In my EoM[R] game, I use class defense bonuses, so touch ACs are above normal. So far, everything works fine.


----------



## Kemrain (Apr 22, 2005)

John Q. Mayhem said:
			
		

> In my EoM[R] game, I use class defense bonuses, so touch ACs are above normal. So far, everything works fine.



Same here. Haven't had a problem with it yet.

- Kemrain the Unofficial Grim 'n Gritty 3.3 Spokesbeing.


----------



## Thomas5251212 (Apr 23, 2005)

Kemrain said:
			
		

> Same here. Haven't had a problem with it yet.
> 
> - Kemrain the Unofficial Grim 'n Gritty 3.3 Spokesbeing.




Uhm, not to put too fine a point on it, but that doesn't tell me what the case will be in games that don't use class defense bonuses.


----------



## John Q. Mayhem (Apr 25, 2005)

Just accept it as a suggestion then. It works for us, and fixes the perceived problem with EoM [R].


----------



## Thomas5251212 (Apr 26, 2005)

John Q. Mayhem said:
			
		

> Just accept it as a suggestion then. It works for us, and fixes the perceived problem with EoM [R].




Doesn't it also tend to push _normal_ ACs higher, though?  I'm assuming you're using the UA version of this, which I'm not familiar with the details of, so there could be limiting factors I don't know; but given regular D&D ACs for PCs can already gust quite a bit, and EoM magic seems capable of doing a bit more of this already, this seems like it might be just trading off problems.

Comments?


----------



## Dalamar (Apr 26, 2005)

Look at it this way: if it has a low touch-AC, it most likely can survive a round or two of anything a mage can dish at it, unless said mage is really dedicated and using touch range spells. The only ones who don't fit that definition are other mages that should all have a spell to increase their touch ACs since they know it's one of their weak spots against other mages.


----------



## John Q. Mayhem (Apr 27, 2005)

Thomas5251212 said:
			
		

> Doesn't it also tend to push _normal_ ACs higher, though?  I'm assuming you're using the UA version of this, which I'm not familiar with the details of, so there could be limiting factors I don't know; but given regular D&D ACs for PCs can already gust quite a bit, and EoM magic seems capable of doing a bit more of this already, this seems like it might be just trading off problems.
> 
> Comments?




Not UA, but kinda similar. At high-level D&D, fighter classes essentially auto-hit on the first attack. 
The variant makes everyone's ACs higher, so people stay balanced with each other despite the higher ACs. 
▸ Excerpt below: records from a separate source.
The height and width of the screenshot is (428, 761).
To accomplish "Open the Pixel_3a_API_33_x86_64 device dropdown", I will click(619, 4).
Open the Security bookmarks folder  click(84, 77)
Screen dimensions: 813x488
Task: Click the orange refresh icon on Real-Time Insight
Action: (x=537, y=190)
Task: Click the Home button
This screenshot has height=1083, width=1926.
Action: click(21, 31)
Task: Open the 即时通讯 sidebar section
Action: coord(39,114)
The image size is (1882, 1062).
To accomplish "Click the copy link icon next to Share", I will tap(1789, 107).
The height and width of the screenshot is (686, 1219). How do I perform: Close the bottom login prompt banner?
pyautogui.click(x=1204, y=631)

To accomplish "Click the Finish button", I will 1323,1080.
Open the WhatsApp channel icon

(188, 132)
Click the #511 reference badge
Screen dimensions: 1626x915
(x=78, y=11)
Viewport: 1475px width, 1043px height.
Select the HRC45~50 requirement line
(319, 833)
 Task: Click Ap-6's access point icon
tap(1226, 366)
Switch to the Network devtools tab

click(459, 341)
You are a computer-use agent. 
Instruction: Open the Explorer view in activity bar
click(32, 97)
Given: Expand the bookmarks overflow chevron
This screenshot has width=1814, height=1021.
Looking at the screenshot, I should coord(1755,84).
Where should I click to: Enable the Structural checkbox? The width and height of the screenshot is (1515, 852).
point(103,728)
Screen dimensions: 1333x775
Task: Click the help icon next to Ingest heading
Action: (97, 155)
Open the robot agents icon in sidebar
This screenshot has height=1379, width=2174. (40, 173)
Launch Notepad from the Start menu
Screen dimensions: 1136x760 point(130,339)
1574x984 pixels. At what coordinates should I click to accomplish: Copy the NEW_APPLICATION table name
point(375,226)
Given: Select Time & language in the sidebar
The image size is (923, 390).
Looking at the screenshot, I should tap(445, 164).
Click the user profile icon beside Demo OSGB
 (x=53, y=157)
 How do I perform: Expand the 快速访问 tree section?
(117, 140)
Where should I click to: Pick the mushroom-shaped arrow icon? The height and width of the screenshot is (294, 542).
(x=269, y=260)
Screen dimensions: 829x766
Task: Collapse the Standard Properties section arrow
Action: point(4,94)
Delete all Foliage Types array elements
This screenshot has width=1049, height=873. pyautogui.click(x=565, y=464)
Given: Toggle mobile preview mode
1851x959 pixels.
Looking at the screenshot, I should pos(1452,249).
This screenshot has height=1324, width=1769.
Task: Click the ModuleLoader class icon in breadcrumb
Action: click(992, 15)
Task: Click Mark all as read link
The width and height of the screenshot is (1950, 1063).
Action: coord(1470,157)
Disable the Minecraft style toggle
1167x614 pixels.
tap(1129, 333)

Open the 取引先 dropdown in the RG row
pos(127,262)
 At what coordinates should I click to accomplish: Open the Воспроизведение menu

It might help that the campaign I'm using it in is my siblings campaign, with one 12-year-old and one just 14-year old, so they're not quite so good at making uber-PCs. I'm sure it could be broken by a power-player.


----------



## Thomas5251212 (Apr 27, 2005)

Dalamar said:
			
		

> Look at it this way: if it has a low touch-AC, it most likely can survive a round or two of anything a mage can dish at it, unless said mage is really dedicated and using touch range spells. The only ones who don't fit that definition are other mages that should all have a spell to increase their touch ACs since they know it's one of their weak spots against other mages.




The issue was whether the touch version was a clear winner against the Reflex version; against all but a pretty limited subset of targets it sounds like it is.  I'm not really fond of mechanical tradeoffs that are theoretically balanced but in actuallity not, and I wanted to know if this was one before I got into using the system.  The resposnes so far seem to indicate to me that, at least when used with vanilla D&D assumptions, that's the case, and if I'm going to use it there I need to find some method of balancing them out not included in the basic system.


----------